Cisco has emerged from a painful restructuring as a slimmer, more focused company and, based on dozens of interviews at Cisco Partner Summit last week in San Diego, solution providers see improvements in three areas in particular.
One is systems and processes -- including time to decision and deal-making mechanics such as quoting. Another is a renewed focus on five core priorities instead of 30 to 50 "adjacencies," and third is a willingness to listen to partners and invest behind the programs they've created to push Cisco products and services.
That adds up to a near-universal acknowledgment by solution providers that they feel better off with Cisco than they did a year ago.
[Related: 10 Things We Learned At Cisco Partner Summit]
"I think it's a little early to tell, and we'll know for sure in the next few months," said Mike Girouard, vice president of enterprise sales at TekLinks, a Birmingham, Ala.-based solution provider. "The systems and processes have gotten easier and we're seeing that now come down to the field level, where the rubber meets the road. That's what's going to matter."
Eric LeBow, CEO of Spanlink Communications, a Minneapolis-based solution provider, said he's seen deep investment by Cisco in helping Spanlink grow its video and hosted unified communications practices, the latter of which is based on Cisco's Hosted Collaboration Solution.
"The amount of attention and resources thrown at us to help develop our strategy and grow business more rapidly, I don't think a partner could ask for more," LeBow said. "The biggest difference is the number of resources assigned to my company -- financial resources in the form of MOUs [Memorandums Of Understanding] and things like that -- to help us build out our practices."

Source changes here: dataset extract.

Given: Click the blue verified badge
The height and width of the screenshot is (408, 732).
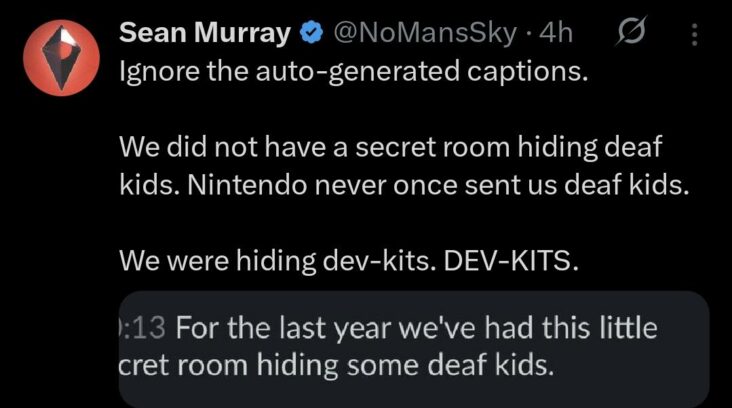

"They're listening," said Jerry McIntosh, vice president of advanced technology solutions at ePlus, a Herndon, Va.-based solution provider. "We've noticed almost none of the background noise lately: a great field focus and a team going in the right direction. They have a lot of work to do on tools, but it sounds like they've identified ways to take costs out of the business of partners doing business."
McIntosh, like several solution providers, applauded Cisco's announcement that it would eliminate or consolidate many of its existing partner audits, and that for top partners, customer satisfaction scores would be enough to preclude an audit if the partner had no action items and wasn't implementing a full practice.
Moves such as those show a dedication to being simpler, partners said, and that was appearing in channel processes such as deal registration, too.
"We're used to taking 45 minutes to an hour to getting a deal registration ready for approval, and they've adjusted some of the [tools] to get that turned around in a matter of minutes in some cases," said Jay Kirby, executive vice president at Troubadour Ltd., a Houston-based solution provider that recently merged with Dallas-based Lumenate. "We're seeing all that stuff happen much quicker, and I think there's more to come -- more on the back end that we may not see in the streets but that will help."